In an event without historical precedent, former slaves joined with white Republicans to govern the South. The freedmen, in alliance with carpetbaggers (Northerners who had migrated South during or after the Civil War) and southern white Republicans derogatorily called scalawags, temporarily gained power in every Confederate state except Virginia. Altogether, over 600 African Americans served as legislators in Reconstruction governments (though blacks comprised a majority only in the lower house of South Carolina's legislature).

The Republican governments were damned for their extravagance, but they gave the South its first public school systems, asylums, and roads. Southern Republicans sought to modernize the South by building railroads and providing free public education and other social services. The Reconstruction governments drew up democratic state constitutions, expanded women's rights, provided debt relief, and established the South's first state-funded schools. Before Reconstruction, there were no statewide, tax supported education systems in the South, except in Tennessee. Freedmen's academies set up by northern philanthropists to educate former slaves provided the framework for state education systems. Meanwhile, the first institutions of higher education for blacks were established in the South. Black colleges founded during Reconstruction included Fisk University in Nashville in 1866, Howard University in Washington in 1867, and Virginia's Hampton Institute in 1868.

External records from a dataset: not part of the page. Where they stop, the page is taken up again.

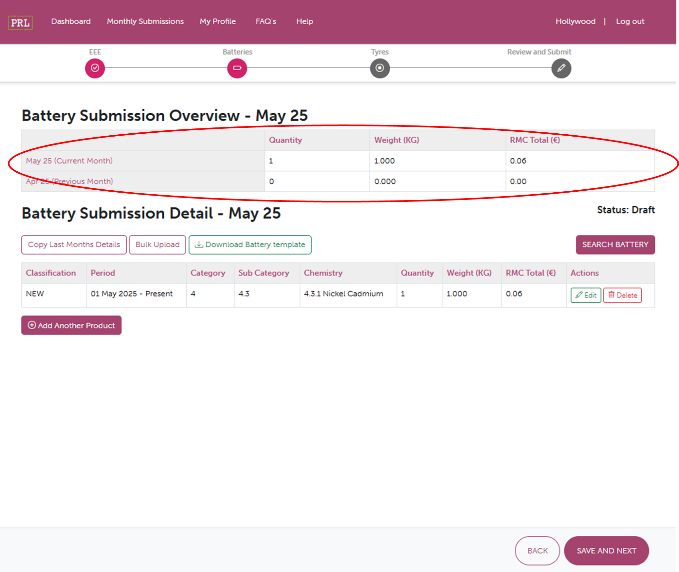The image size is (679, 572).
Task: Open the Dashboard menu item
Action: coord(71,21)
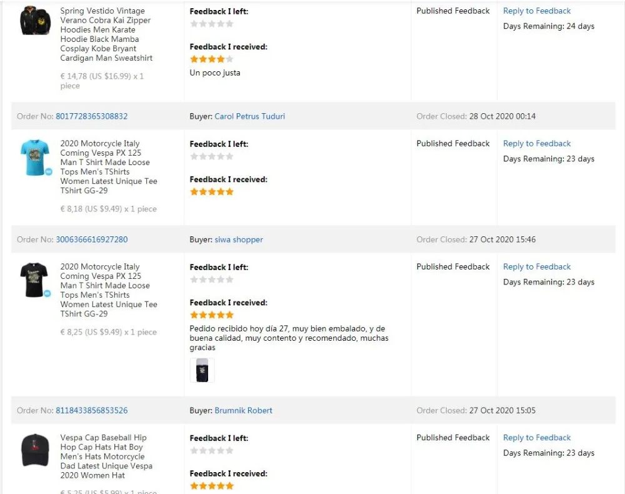Viewport: 625px width, 494px height.
Task: View buyer siwa shopper's profile
Action: 238,239
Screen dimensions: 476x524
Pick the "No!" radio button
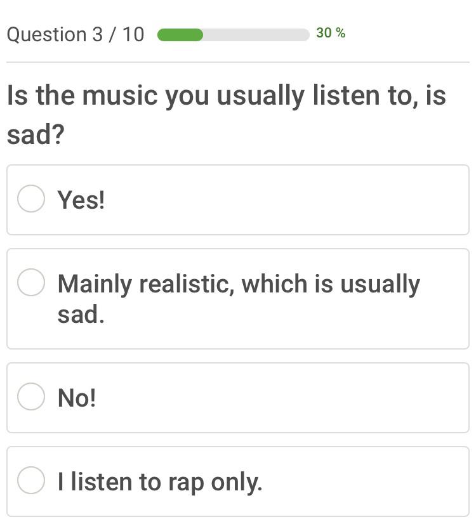pos(31,397)
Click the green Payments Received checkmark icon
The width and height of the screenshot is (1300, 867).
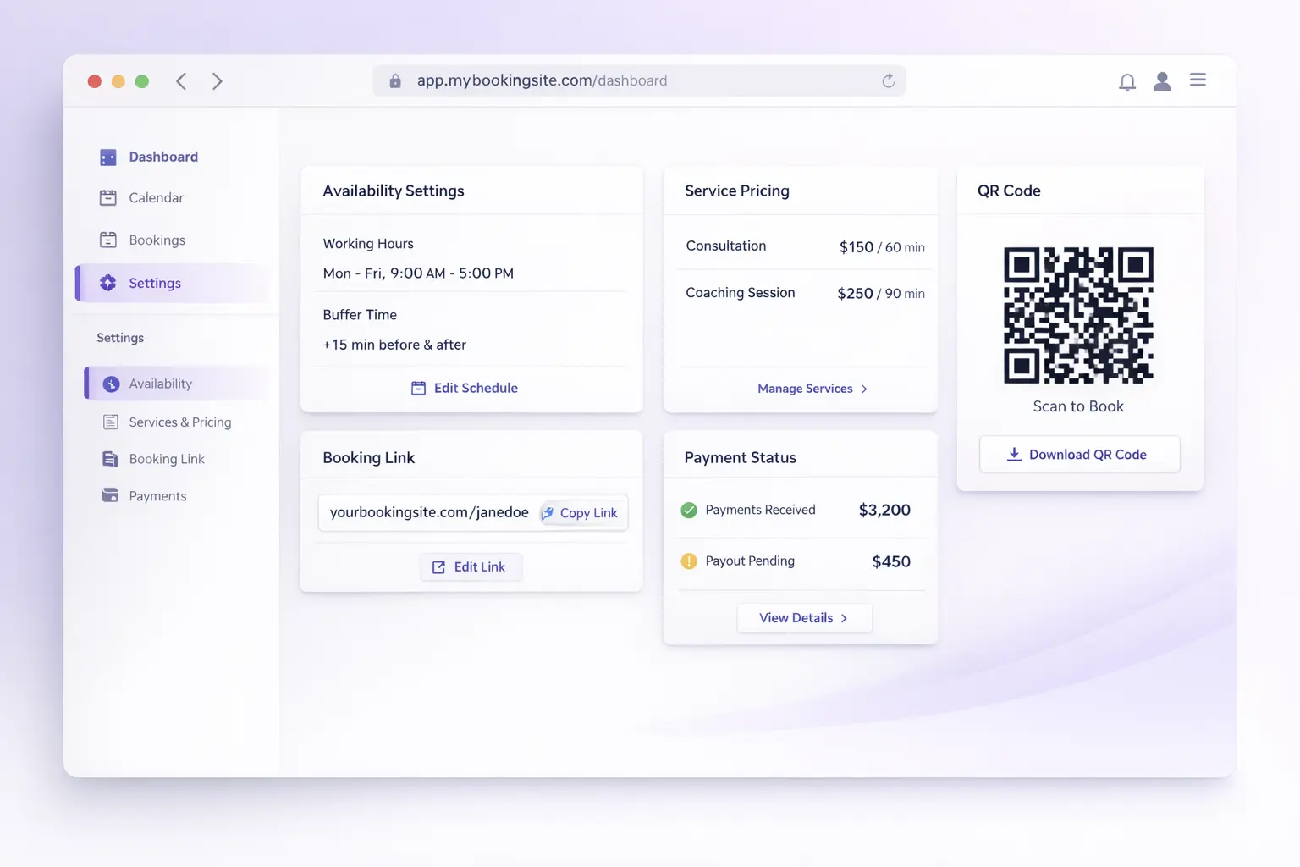(689, 511)
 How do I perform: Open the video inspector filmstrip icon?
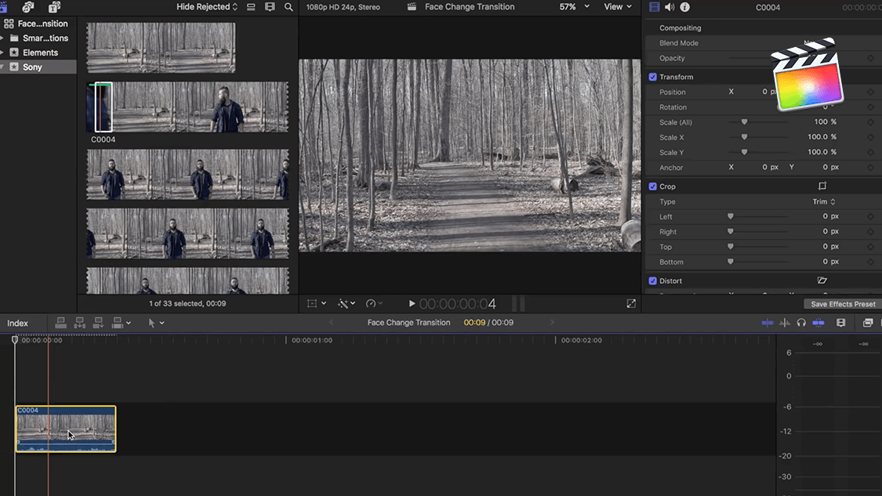click(x=655, y=7)
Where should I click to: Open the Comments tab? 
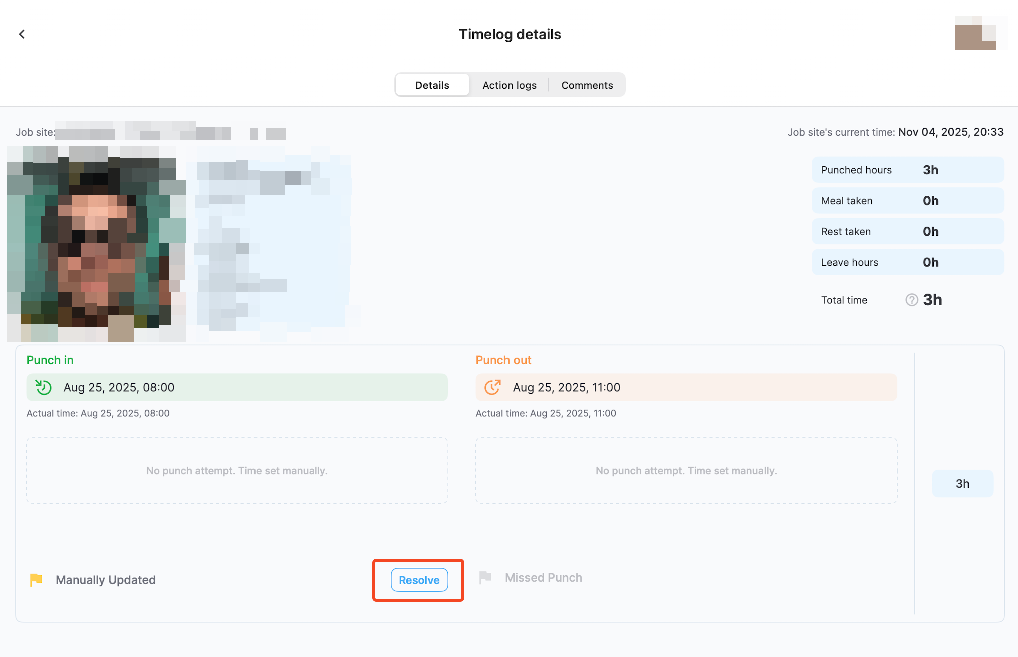pos(587,85)
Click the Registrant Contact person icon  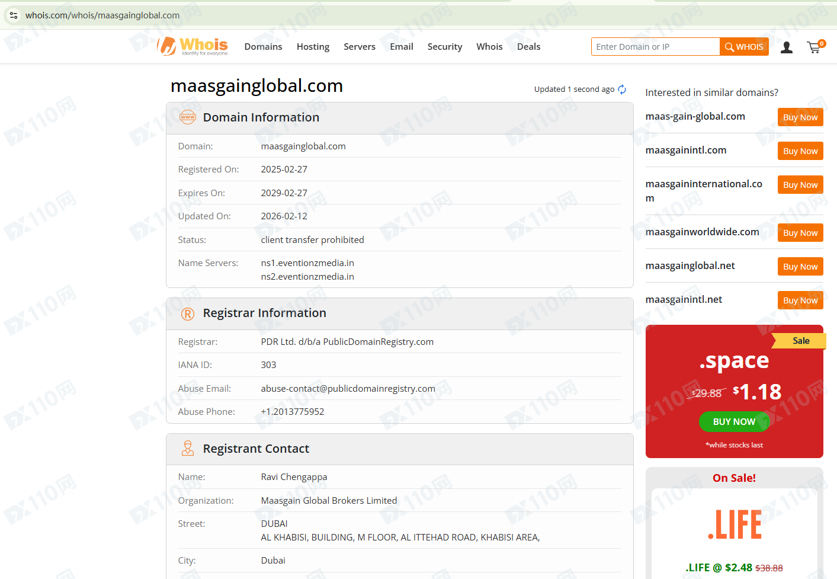[188, 449]
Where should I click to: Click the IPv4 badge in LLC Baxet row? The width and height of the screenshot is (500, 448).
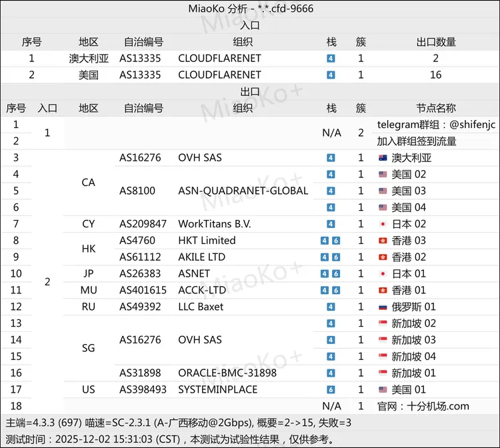[331, 307]
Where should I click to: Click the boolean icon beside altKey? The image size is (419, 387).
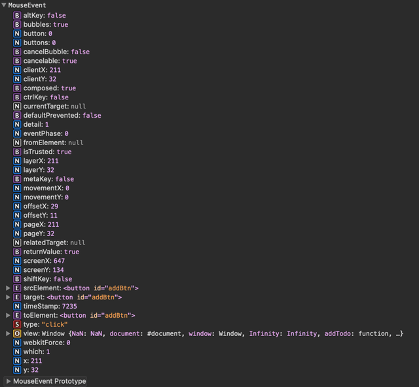click(x=17, y=15)
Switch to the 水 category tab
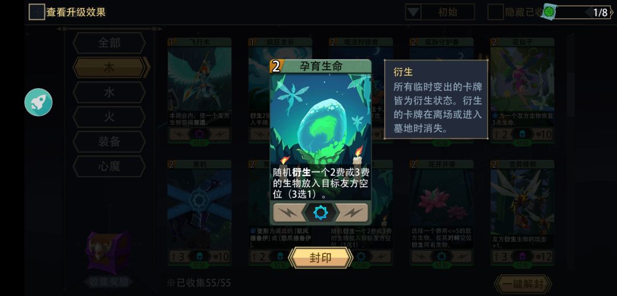This screenshot has height=296, width=617. [109, 92]

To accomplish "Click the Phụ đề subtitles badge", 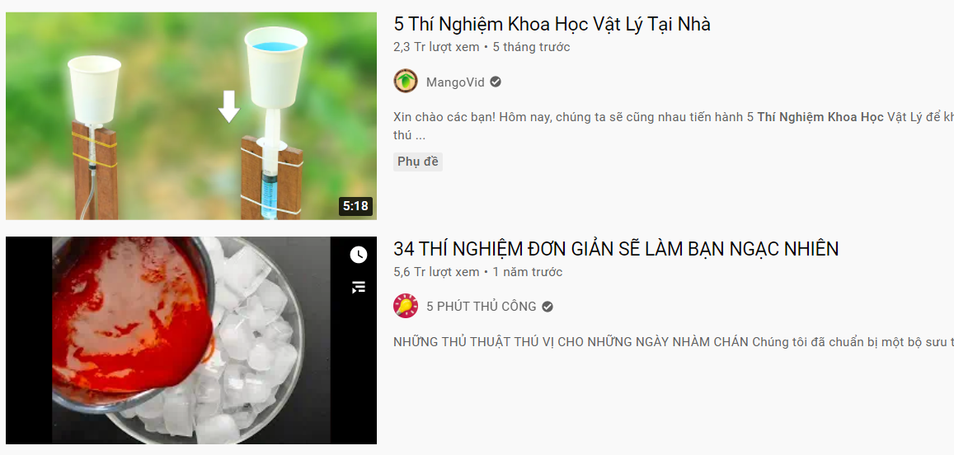I will (x=417, y=162).
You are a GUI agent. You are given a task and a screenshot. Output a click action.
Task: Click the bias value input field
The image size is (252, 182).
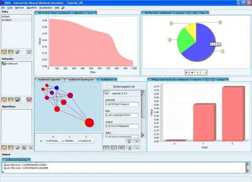(x=122, y=115)
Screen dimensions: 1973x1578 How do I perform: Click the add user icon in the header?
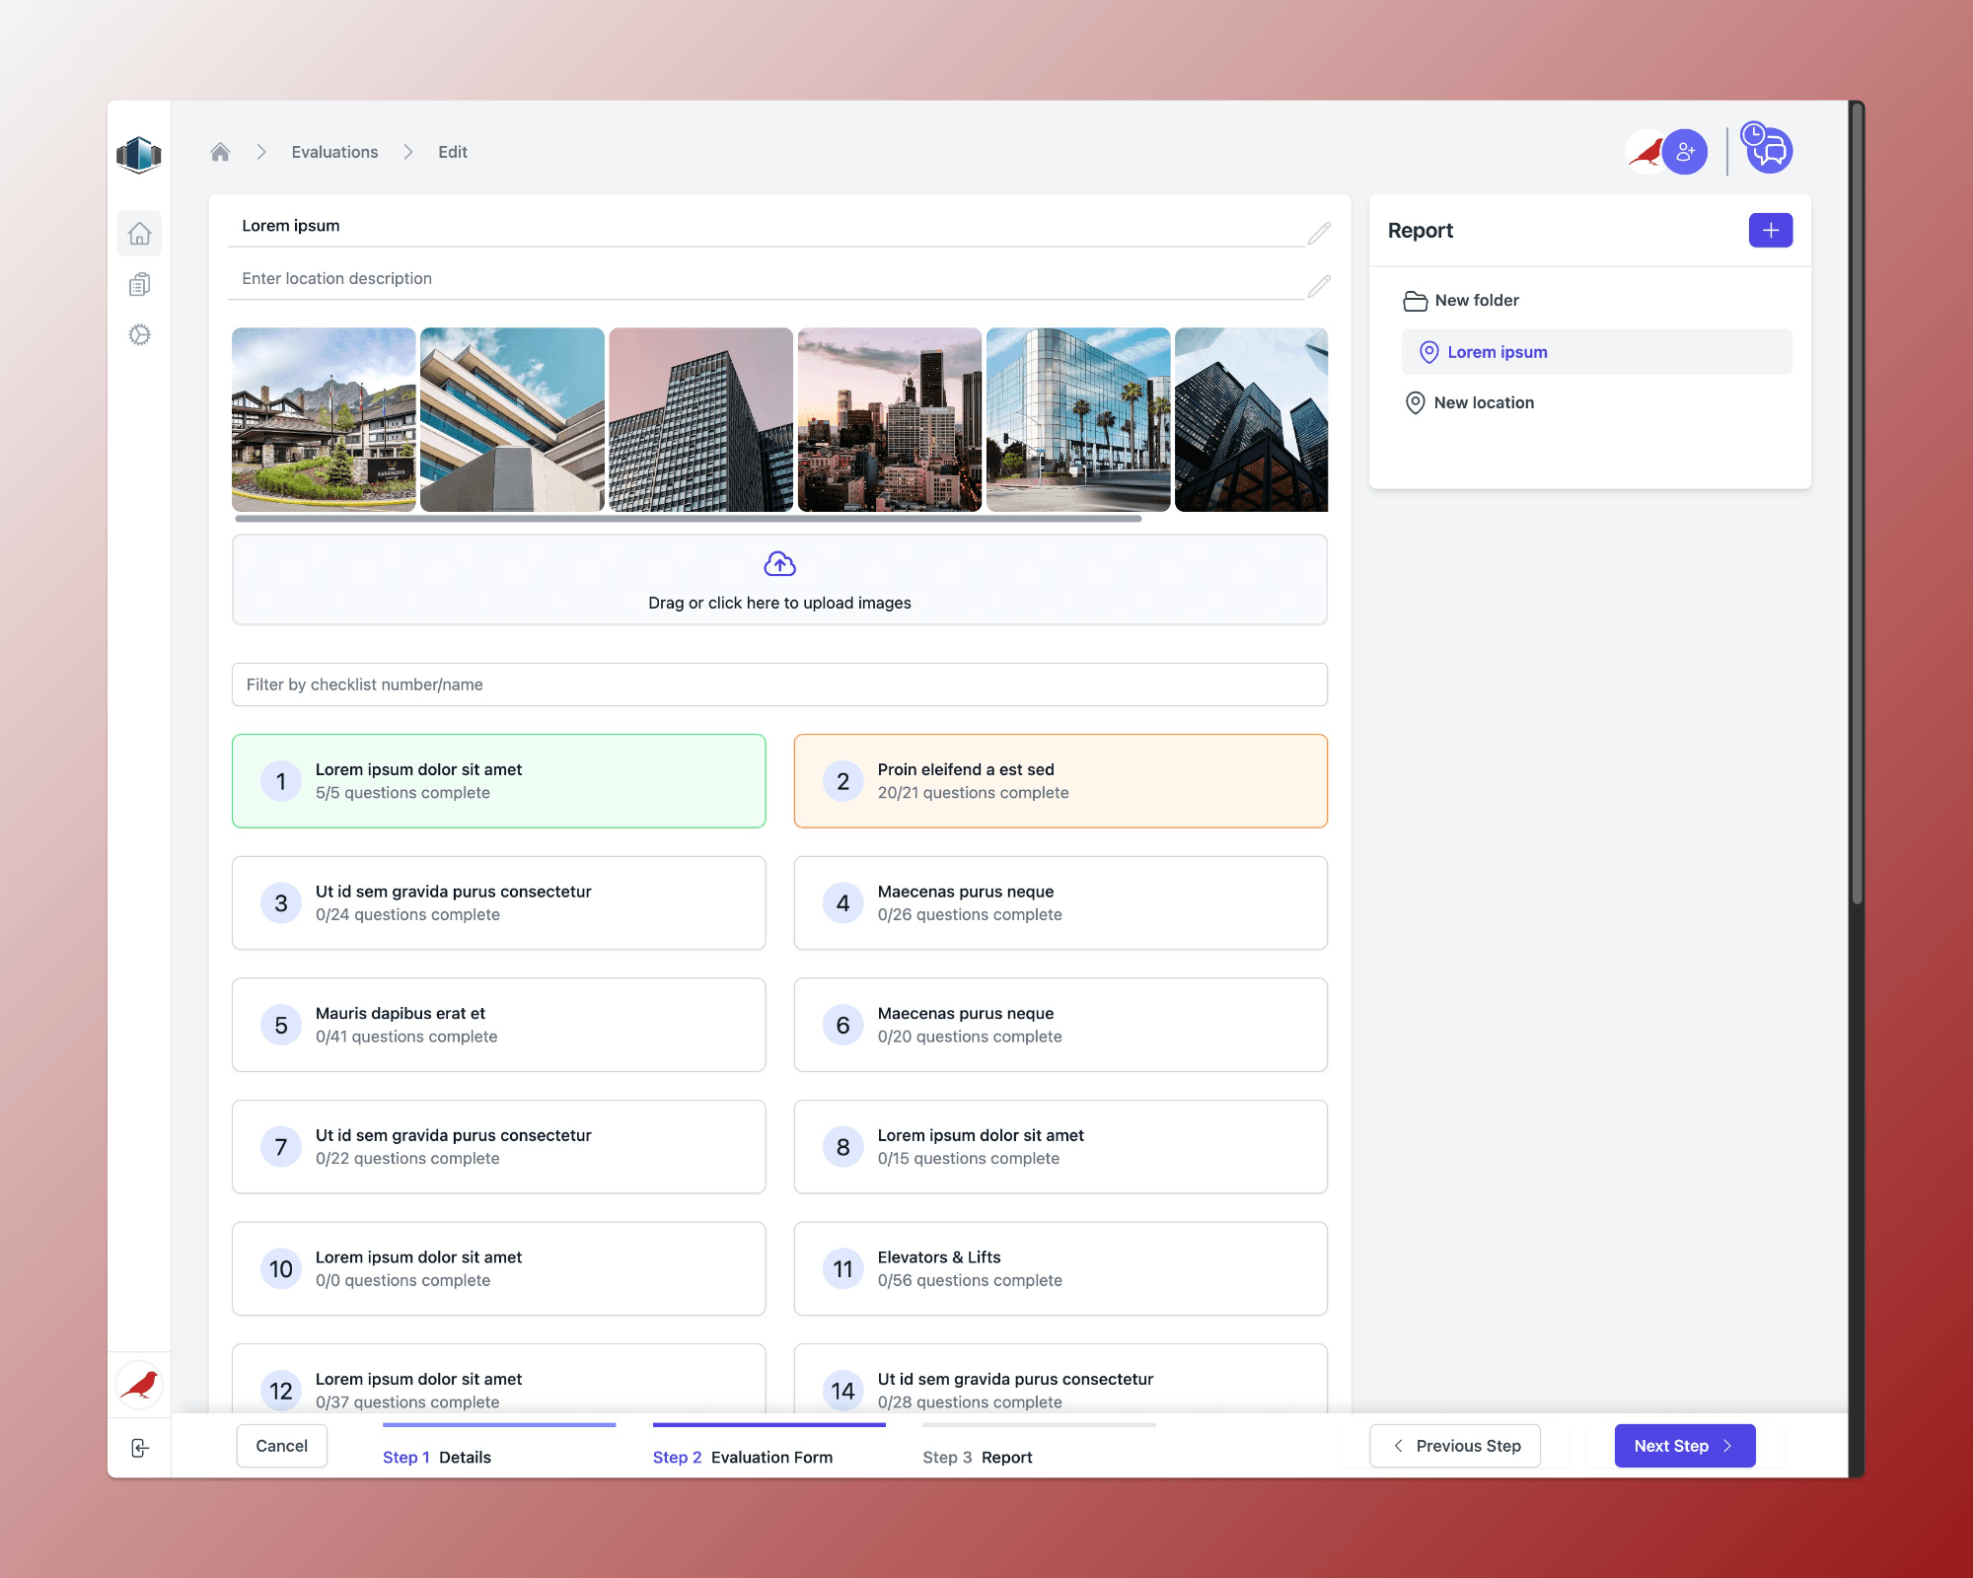click(1685, 152)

To be sure, some of the reconstruction governments were plagued by inexperienced and incompetent leadership and corruption, which disillusioned many northerners. There were a number of examples of flagrant corruption, including one instance in which a state legislature awarded a thousand dollars to a member to cover a lost bet on a horse race. In another example, a New York publisher gave a $30,000 loan to a Georgia official to convince him to adopt a textbook. Nevertheless, the nation's first integrated governments had many substantial achievements.